A still need to figure out where the speed differences in the last table originate: the MS SQL Server or ColdFusion. I have run some initial tests that suggest that the performance difference is actually in the driver and not the database, but since the differences are a lot smaller I need more tests and SQL profiles to figure that out. That may take a while, but when I do I’ll post back.

So far we have seen that to secure our shared hosting customers from each other we need to place them in a Sandbox limiting file system access, datasource access and disabling access to cfexecute, cfobject and CreateObject(JAVA/COM/.NET) . Typically I add cfregistry to the list of disallowed tags as well. While not strictly necessary for security (you are running ColdFusion with a non-privileged account, aren’t you?), the registry is a shared resource that is easily fragmented and has a limited size, so I just want to keep customers out.

cfdump

The problem we have now is that apart from the functionality we intended to disable we have inadvertently disabled some more functionality, including the cfdump tag. In the directory /WEB-INF/cftags/ are a number of .cfm templates that implement tags and one of them is dump.cfm. But since this tag is included much like a customtag would be included, it runs with the same permissions that a normal customtag would be running. And those permissions disable the use of CreateObject(JAVA), causing cfdump to throw an error when some datatypes are dumped.

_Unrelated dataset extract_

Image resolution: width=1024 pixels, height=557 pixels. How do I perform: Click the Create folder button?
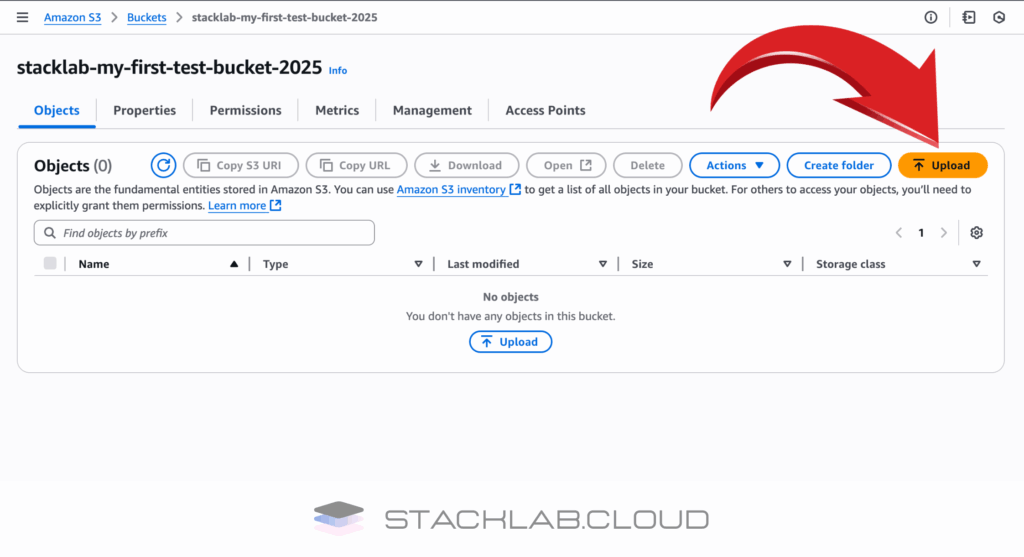(838, 166)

The workaround (go ask Adobe for a solution) is to replace /WEB-INF/cftags/dump.cfm with a custom dump template. I have made the one I use available as a download. It isn’t pretty, it doesn’t dump Java objects (but shared hosting customers can’t create them anyway), but it does the job.

cfinterface

cfinterface is another one of the tags implemented in CFML in /WEB-INF/cftags/. If you try to use a component implementing an interface you will notice that this throws an error. Apparently we need to grant read and execute permissions on that directory to every Sandbox (you can adapt the script I posted before for that). I just ran into this this weekend when I updated my dump template to show interface information as well, so I guess that shows how much I use shared hosting myself.

The ColdFusion Administrator and Admin API

In ColdFusion 8 Adobe introduced multiple user accounts and permission delegation for the ColdFusion Administrator and the Admin API.  I have my doubts about delegating access to the ColdFusion Administrator in a shared hosting environment since the delegation is based on functionality and not on Sandboxes. So that means you can delegate access to see certain features, such as the logfiles, but not certain features for a specific Sandbox, i.e. the logfiles of a specific customer. Since pretty much every feature in the Administrator I can delegate has security implications, I can not delegate anything.

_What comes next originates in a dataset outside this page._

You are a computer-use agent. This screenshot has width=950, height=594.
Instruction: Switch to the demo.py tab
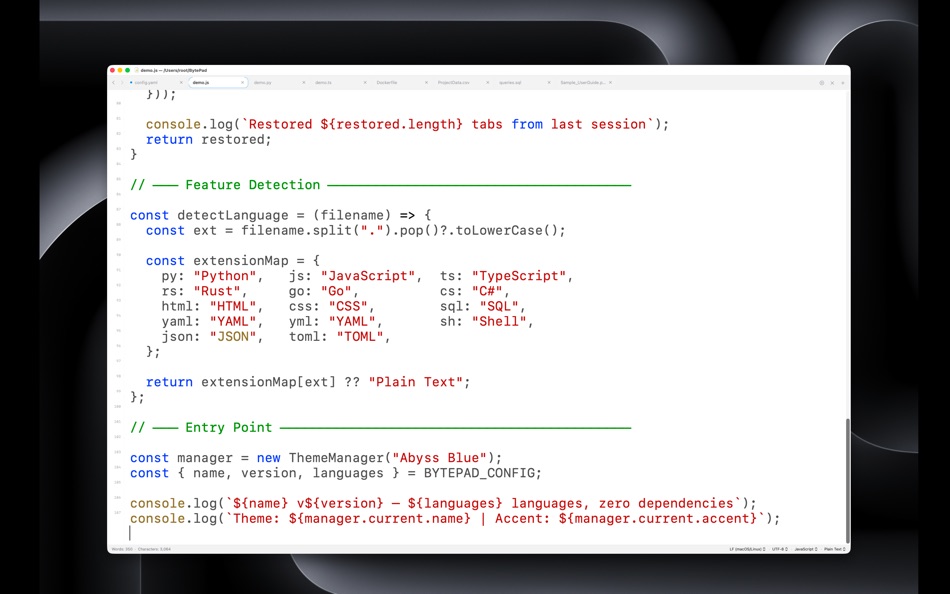click(263, 82)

With the  Admin API the situation is even worse. Internally the Admin API has been implemented in CFML and it suffers from the same problem as cfdump: it uses cfobject and createobject(JAVA) functionality that we can not enable without giving users the ability to upgrade themselves to root administrator. The only way we can use them is in our own management scripts and as a backend invoked through some facade we need to write first.

Application scope variables

ColdFusion piggybacks its application scope variables on the Java application scope. This allows for an integration in the application scope between for instance ColdFusion and JSP code: variables you write in one are available in the other. The downside is that on the Java side the application scope is considered an instance wide scope and all data is accessible. That means that whatever customer A puts in the application scope is accessible to customer B. Put the following in your Application.cfc to see how that works:

<cfcomponent>
 
	<cfset this.name = "" />
 
	<cffunction name="onRequestStart">
		<cfdump var="#application#" />
		<cfabort />
	</cffunction>
 
</cfcomponent>

This sharing of the application scope is by design and as a result it is unsafe to store data in the application scope on a shared host.